__Fragmento original__:
Cualquiera que sea, por otra parte, el tipo de reflexión que del cuadro se desprende, una composición así da cuenta de un fenómeno con frecuencia experimentado: miramos algo sin verlo realmente, el espíritu pasa de largo. Los ojos fijos en un objeto que conocemos bien, que se ha visto mil veces, de repente, parece que abandonamos el dominio estricto del aquí y el ahora. Algo viene a turbarnos. Detrás de esta cosa familiar, uno imagina, adivina… La angustia no está lejos, un abismo se entreabre… Y luego, con la misma rapidez con la que apareció, esta sensación desaparece. Todo es normal… la muerte no está tan cerca… ¿en qué estábamos pensando?

__Tareas__:
1: Explica en una a tres oraciones qué fenómeno refleja, según el fragmento, una composición como la del cuadro.
2: Copia del fragmento el tramo que va desde "Cualquiera que sea, por" hasta "qué estábamos pensando?".

__Datos proporcionados__:

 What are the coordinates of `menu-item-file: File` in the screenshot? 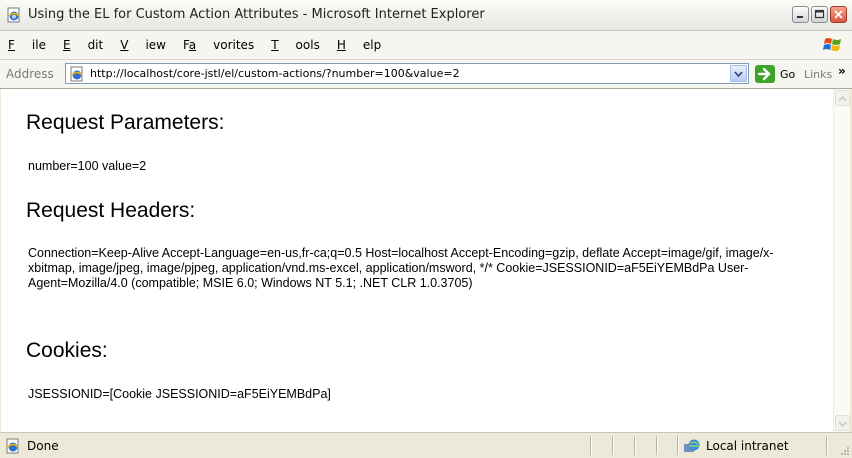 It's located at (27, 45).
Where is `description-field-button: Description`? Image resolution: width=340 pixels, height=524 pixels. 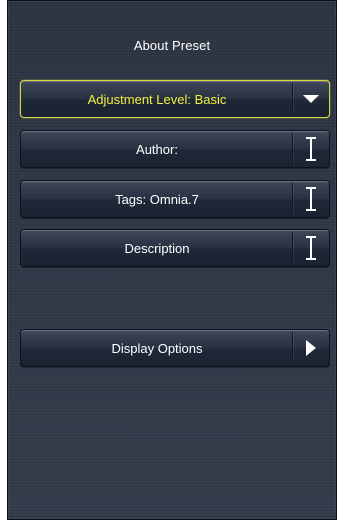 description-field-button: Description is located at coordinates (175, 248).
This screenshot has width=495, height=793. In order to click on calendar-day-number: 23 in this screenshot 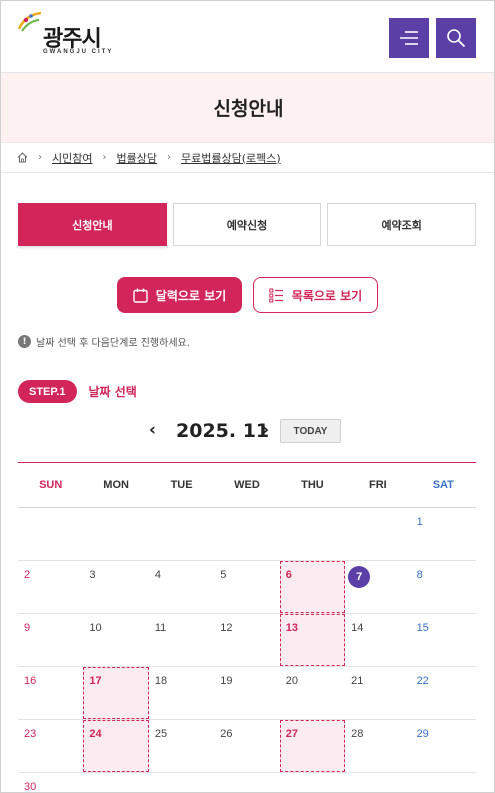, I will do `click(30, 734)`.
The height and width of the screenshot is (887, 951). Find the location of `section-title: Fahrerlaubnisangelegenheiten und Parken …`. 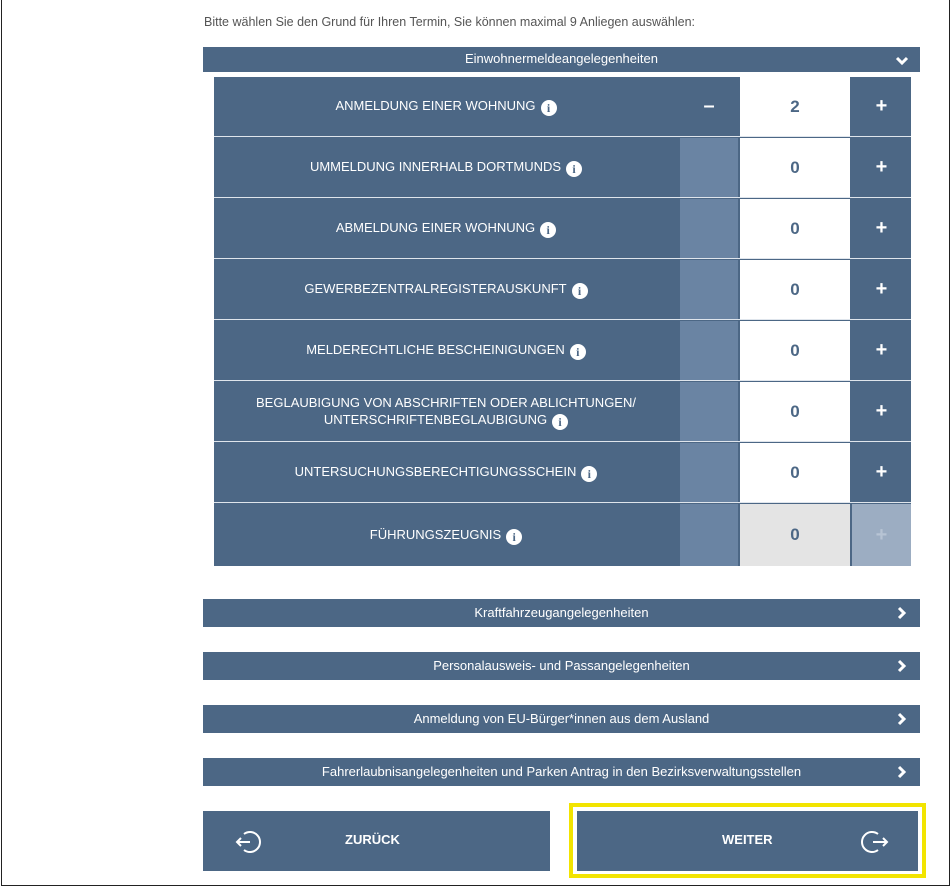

__Respuestas del ejercicio__:
1: Refleja algo que nos pasa a menudo: miramos algo sin verlo de verdad y la mente se nos va a otra parte. Con los ojos puestos en un objeto muy conocido, de pronto parece que dejamos el aquí y el ahora. Aparece una inquietud que enseguida desaparece.

2:
Cualquiera que sea, por otra parte, el tipo de reflexión que del cuadro se desprende, una composición así da cuenta de un fenómeno con frecuencia experimentado: miramos algo sin verlo realmente, el espíritu pasa de largo. Los ojos fijos en un objeto que conocemos bien, que se ha visto mil veces, de repente, parece que abandonamos el dominio estricto del aquí y el ahora. Algo viene a turbarnos. Detrás de esta cosa familiar, uno imagina, adivina… La angustia no está lejos, un abismo se entreabre… Y luego, con la misma rapidez con la que apareció, esta sensación desaparece. Todo es normal… la muerte no está tan cerca… ¿en qué estábamos pensando?